Last week here in Backspin I discussed how real-world "things" that aren't easily augmented with digital instrumentation, such as bicycles, cars and even dogs, can be indirectly connected to the Internet of Things (IoT) using physical ID tags and online proxies. This is, as I pointed out, a powerful concept.

Even more powerful is the potential for new products, including bicycles and cars (dogs, maybe not so much), to be designed from the ground up to include instrumentation and the ability to connect directly to the Internet using more or less real time communications.

[ IN PICTURES: 25 weirdest things in the 'Internet of Things' ]

There are a few exciting new products that make connecting new things to the IoT relatively easy. For example, Electric Imp sells a device called the Imp, a simple, elegant, low-power and low-cost way to build connectivity into a product.

The Imp incorporates an ARM Cortex M3 SoC (system on a chip) with embedded 802.11b/g/n Wi-Fi (open networks are supported as well as 40- and 128-bit WEP, WPA with TKIP and AES, and WPA2 with AES and mixed along with WPS and WPS-PIN setup but not 802.1x yet) all in an SD card form factor.

The Imp hardware is powerful enough to have its own operating system and its own version of the scripting language Squirrel, which looks a lot like C and JavaScript mushed together.

Getting an Imp connected to the IoT is done using a technique Electric Imp calls "BlinkUp." This method uses a smartphone app to transfer network configuration and credentials for Wi-Fi and cloud services by flashing the phone screen on and off, rather like morse code, which the Imp picks up using an on-board optical sensor.
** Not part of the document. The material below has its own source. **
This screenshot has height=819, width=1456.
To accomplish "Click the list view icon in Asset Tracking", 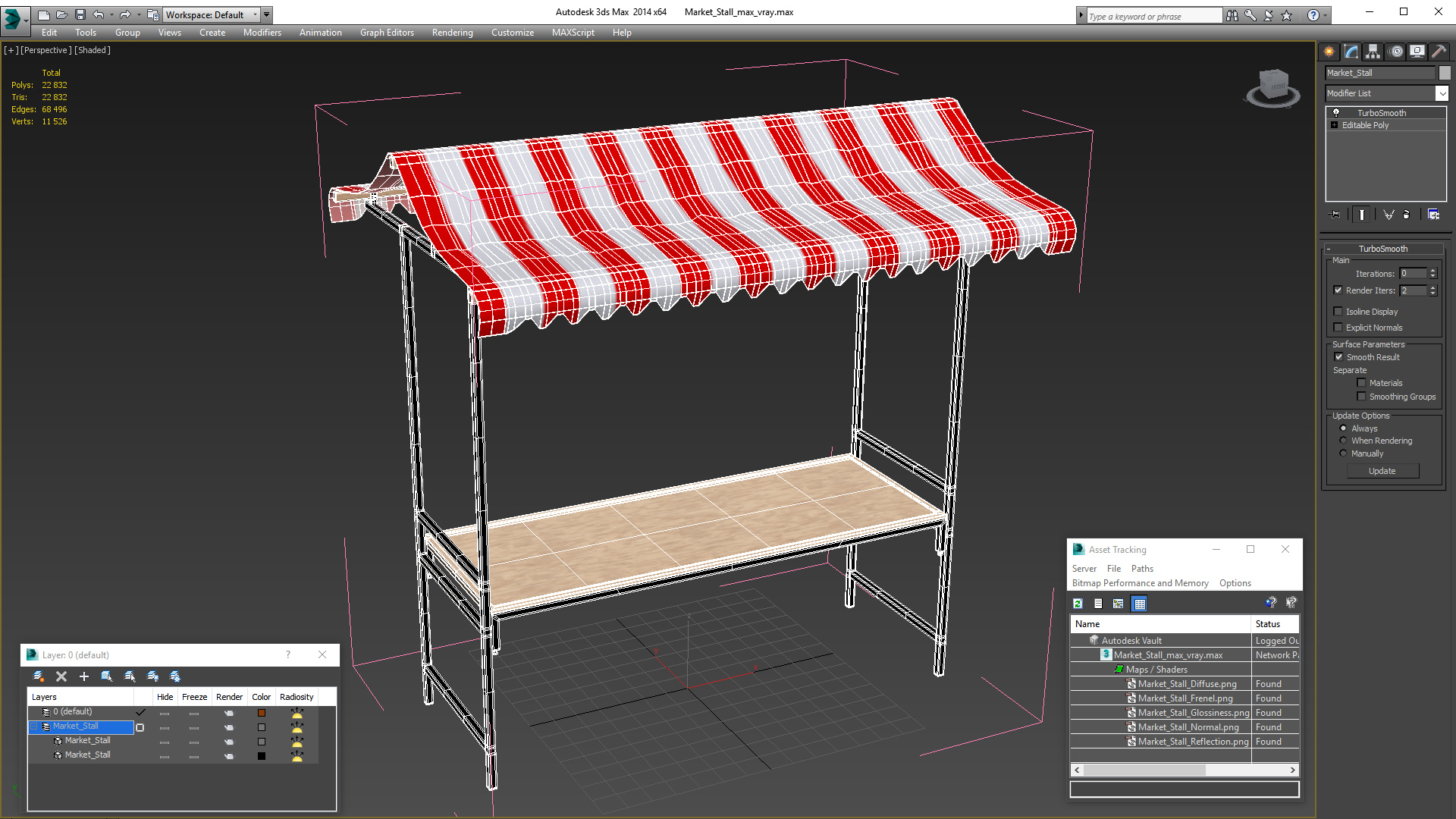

What's really important about the Imp is that it's cheap to buy and integrate: A basic prototyping board costs $7 and the hardware required to integrate with a vendor's product costs less than $1. This paves the way to add all sorts of devices to the Internet of Things not only easily but cheaply.

But, there's a problem with the Imp's communications strategy: All communications (both to and from the Imp) have to go via the Electric Imp online service (which, by the way, runs on Amazon Web Services). This means that messages between, for example, a smartphone app and an Imp-enabled device could be slow (delayed by online conditions), and if the Imp's local Internet connection is actually down even though the Imp and the smartphone app are on the same network, there's no possibility to control the Imp or read data from it.

Does this matter? You bet it does! Some time ago I reviewed a product that fails due to exactly these problems: Hunter Fan's rather grandly named Universal Internet Thermostat.

This product got a very low Gearhead rating (1 out of 5) for a number of reasons, including its mediocre physical design, its lack of built-in Wi-Fi (the thermostat connects to your wired network via a proprietary 900MHz wireless dongle that you plug into your router), and the poor design of the iOS-only control app and the online Web application (both of these mix up operational control with configuration and the result is a clunky interface).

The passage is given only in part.